◆ REQUIREMENT:
Put each line of these records into a JSON list of strings, one string per line, leaving out blank lines.

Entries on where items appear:
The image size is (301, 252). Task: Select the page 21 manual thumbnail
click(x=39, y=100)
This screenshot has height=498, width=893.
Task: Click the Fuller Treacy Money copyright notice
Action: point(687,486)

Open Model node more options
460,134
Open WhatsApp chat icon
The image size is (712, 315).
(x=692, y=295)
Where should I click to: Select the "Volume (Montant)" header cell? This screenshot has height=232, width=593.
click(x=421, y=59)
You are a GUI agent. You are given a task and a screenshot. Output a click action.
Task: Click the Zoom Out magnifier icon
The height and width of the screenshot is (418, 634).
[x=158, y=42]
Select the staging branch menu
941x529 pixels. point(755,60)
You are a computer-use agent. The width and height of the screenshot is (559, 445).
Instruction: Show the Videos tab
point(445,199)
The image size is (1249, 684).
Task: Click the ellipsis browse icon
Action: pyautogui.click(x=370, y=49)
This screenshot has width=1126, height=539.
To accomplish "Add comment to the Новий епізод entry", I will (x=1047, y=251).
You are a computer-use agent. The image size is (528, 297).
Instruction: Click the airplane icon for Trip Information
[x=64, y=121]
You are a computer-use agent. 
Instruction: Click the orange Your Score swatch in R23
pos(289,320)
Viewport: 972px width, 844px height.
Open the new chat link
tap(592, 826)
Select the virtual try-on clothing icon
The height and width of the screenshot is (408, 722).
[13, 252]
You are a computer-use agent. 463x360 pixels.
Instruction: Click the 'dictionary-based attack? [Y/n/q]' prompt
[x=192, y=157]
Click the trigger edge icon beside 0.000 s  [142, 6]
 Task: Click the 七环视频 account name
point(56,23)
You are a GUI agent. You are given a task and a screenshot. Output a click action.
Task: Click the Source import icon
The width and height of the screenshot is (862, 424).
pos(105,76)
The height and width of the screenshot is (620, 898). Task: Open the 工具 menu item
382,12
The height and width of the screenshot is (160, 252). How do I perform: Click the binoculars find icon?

◆ REPLY TO THE TASK:
[
  "The image size is (301, 252). Task: Select the page 21 manual thumbnail",
  "click(x=39, y=100)",
  "This screenshot has height=498, width=893.",
  "Task: Click the Fuller Treacy Money copyright notice",
  "Action: point(687,486)",
  "Open Model node more options",
  "460,134",
  "Open WhatsApp chat icon",
  "The image size is (712, 315).",
  "(x=692, y=295)",
  "Where should I click to: Select the \"Volume (Montant)\" header cell? This screenshot has height=232, width=593.",
  "click(x=421, y=59)",
  "You are a GUI agent. You are given a task and a screenshot. Output a click action.",
  "Task: Click the Zoom Out magnifier icon",
  "The height and width of the screenshot is (418, 634).",
  "[x=158, y=42]",
  "Select the staging branch menu",
  "941x529 pixels. point(755,60)",
  "You are a computer-use agent. The width and height of the screenshot is (559, 445).",
  "Instruction: Show the Videos tab",
  "point(445,199)",
  "The image size is (1249, 684).",
  "Task: Click the ellipsis browse icon",
  "Action: pyautogui.click(x=370, y=49)",
  "This screenshot has width=1126, height=539.",
  "To accomplish \"Add comment to the Новий епізод entry\", I will (x=1047, y=251).",
  "You are a computer-use agent. The image size is (528, 297).",
  "Instruction: Click the airplane icon for Trip Information",
  "[x=64, y=121]",
  "You are a computer-use agent. ",
  "Instruction: Click the orange Your Score swatch in R23",
  "pos(289,320)",
  "Viewport: 972px width, 844px height.",
  "Open the new chat link",
  "tap(592, 826)",
  "Select the virtual try-on clothing icon",
  "The height and width of the screenshot is (408, 722).",
  "[13, 252]",
  "You are a computer-use agent. 463x360 pixels.",
  "Instruction: Click the 'dictionary-based attack? [Y/n/q]' prompt",
  "[x=192, y=157]",
  "Click the trigger edge icon beside 0.000 s  [142, 6]",
  " Task: Click the 七环视频 account name",
  "point(56,23)",
  "You are a GUI agent. You are given a task and a screenshot. Output a click action.",
  "Task: Click the Source import icon",
  "The width and height of the screenshot is (862, 424).",
  "pos(105,76)",
  "The height and width of the screenshot is (620, 898). Task: Open the 工具 menu item",
  "382,12",
  "The height and width of the screenshot is (160, 252). How do I perform: Click the binoculars find icon?"
]